• Text excerpt
^^^^^^^^^^^^^^^^

Now think about what would happen if instead of knocking over the first domino, we knock over the sixth domino. If we also prove the inductive step, then we would know that every domino after the sixth domino would also fall. This is the idea of the Extended Principle of Mathematical Induction. It is not necessary for the basis step to be the proof that \(P( 1 )\) is true. We can make the basis step be the proof that \(P( M )\) is true, where \(M\) is some natural number. The Extended Principle of Mathematical Induction can be generalized somewhat by allowing \(M\) to be any integer. We are still only concerned with those integers that are greater than or equal to \(M\text{.}\)

The Extended Principle of Mathematical Induction.

Let \(M\) be an integer. If \(T\) is a subset of \(\mathbb{Z}\) such that

  1. \(M \in T\text{,}\) and

  2. For every \(k \in \mathbb{Z}\) with \(k \geq M\text{,}\) if \(k \in T\text{,}\) then \(\left( {k + 1} \right) \in T\text{,}\)

^^^^^^^^^^^^^^^^

• Task requirements
1. List every distinct letter the induction excerpt uses as a mathematical symbol.
2. In the induction excerpt, what values of M does the generalized Extended Principle allow?
The material after this text is separate and unrelated to it.

• Stored data
^^^^^^^^^^^^^^^^

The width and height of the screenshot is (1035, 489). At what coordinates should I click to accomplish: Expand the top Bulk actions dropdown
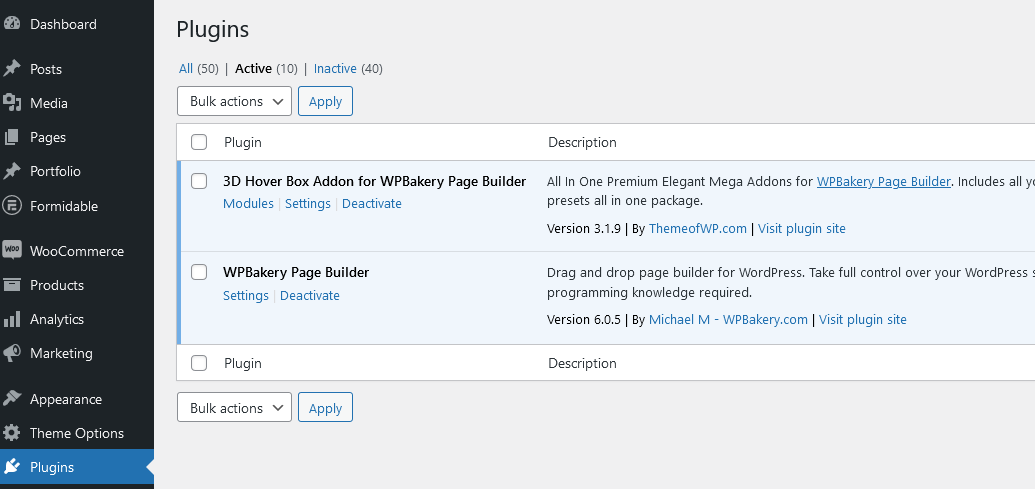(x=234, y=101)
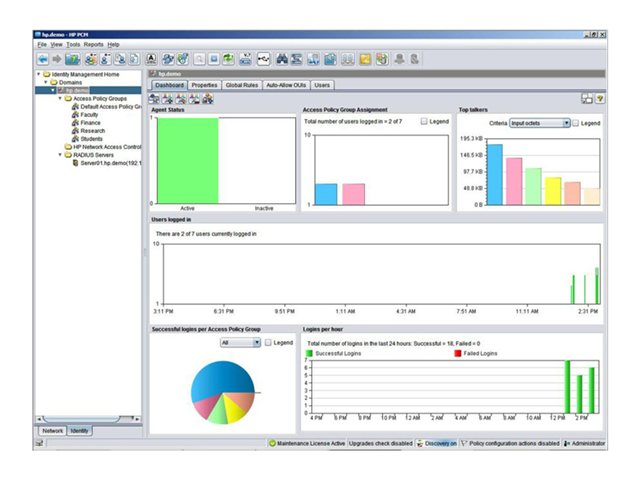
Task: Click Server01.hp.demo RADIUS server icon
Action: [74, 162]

^^^^^^^^^^^^^^^^

• Responses to the tasks
1. P, M, T, k, ℤ

2. It allows M to be any integer.